16.08.2011

Das ist ein wirklich gutes Urteil vom Bundesarbeitsgericht

Stellen Sie sich vor, bei Ihnen wird der neue Betriebsrat gewählt. Doch die Wahl wird angefochten. Entsteht dann eine „betriebsratsfreie“ Zeit, die der Arbeitgeber nutzen kann, um einige Kündigungen ohne die erforderliche Anhörung durchzudrücken?

Genau mit dieser Frage hat sich am 9.6.2011, also am vergangenen Donnerstag, das Bundesarbeitsgericht beschäftigt und entschieden: Nein, kann er nicht. Der Betriebsrat ist, solange er per Gerichtsbeschluss noch nicht aufgelöst wurde, auf jeden Fall anzuhören. Denn sieht zwingend vor, dass Sie der Arbeitgeber vor jeder Kündigung anhören muss (Az. 6 AZR 132/10).

Der entschiedene Fall ist allerdings noch ein wenig komplizierter. Es geht um einen Fall von Arbeitnehmerüberlassung. Der Arbeitnehmer hatte wegen der fehlenden Anhörung bei dem Betrieb geklagt, bei dem er eingesetzt wurde. Dort aber musste so oder so keine Anhörung stattfinden, da der zuständige (ordnungsgemäß gewählte) Betriebsrat der bei seinem „Verleiher“ war. Den aber hatte der Arbeitgeber angehört.

Doch was bedeutet dieses Urteil für Sie?


Ihr Recht auf Anhörung spielt eine zentrale Rolle, wenn der Arbeitgeber ein Arbeitsverhältnis mit einem Mitarbeiter kündigen will.

Beispiel: Anhörung ist vor jeder Kündigung Pflicht

Der Arbeitgeber kündigt das Arbeitsverhältnis von Dennis K. noch in der Probezeit.
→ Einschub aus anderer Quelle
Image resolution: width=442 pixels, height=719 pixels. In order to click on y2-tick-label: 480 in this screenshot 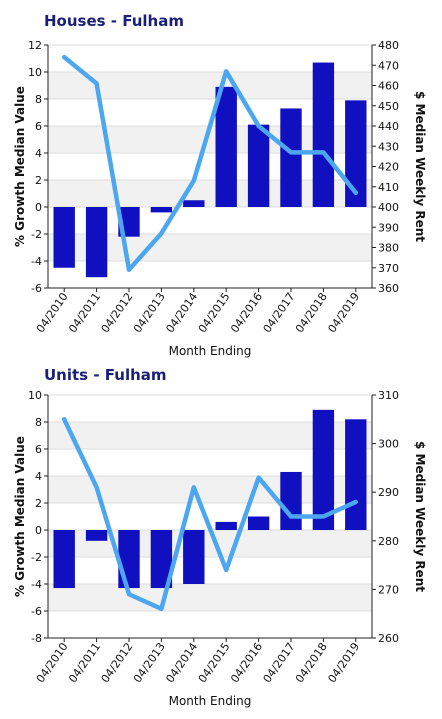, I will do `click(388, 46)`.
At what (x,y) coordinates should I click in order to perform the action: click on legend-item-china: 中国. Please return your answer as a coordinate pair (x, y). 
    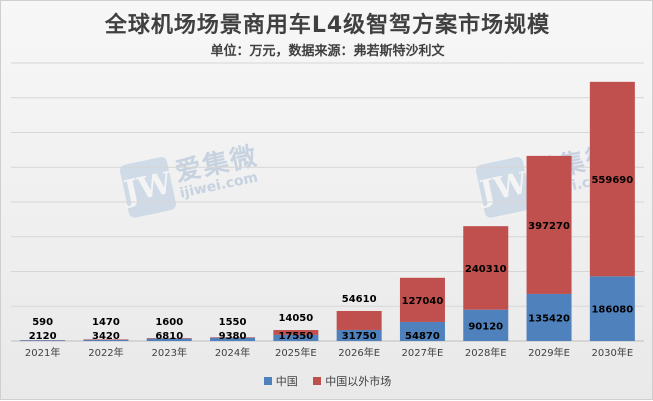
    Looking at the image, I should click on (281, 381).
Den Betriebsrat hört er nicht an, da ja das Kündigungsschutzgesetz in der Probezeit nicht anzuwenden ist.


Folge:
Falsch gedacht!

Auch im Fall der Probezeitkündigung sind Sie als Betriebsrat anzuhören. Andernfalls ist die Kündigung unwirksam! Denn die Anhörung ist absolute Wirksamkeitsvoraussetzung bei jeder Kündigung (§102 BetrVG).

Die Anhörung hat übrigens vor jeder Kündigung zu erfolgen, also bei

  • Probezeitkündigungen,
  • Änderungskündigungen,
  • allen ordentlichen Kündigungen, das heißt
    • betriebsbedingten Kündigungen,
    • personenbedingten Kündigungen,
    • verhaltensbedingten Kündigungen,
    • außerordentlichen Kündigungen oder
    • Verdachtskündigungen.
Wichtig:
Hat der Arbeitgeber das Anhörungsverfahren ordnungsgemäß durchgeführt, darf er die Kündigung aussprechen, auch wenn Sie als Betriebsrat widersprechen (= Ausübung Ihres Vetorechts). Sie können also, trotz Ihres Widerspruchsrechts (= Vetorechts), den Ausspruch einer Kündigung nicht verhindern.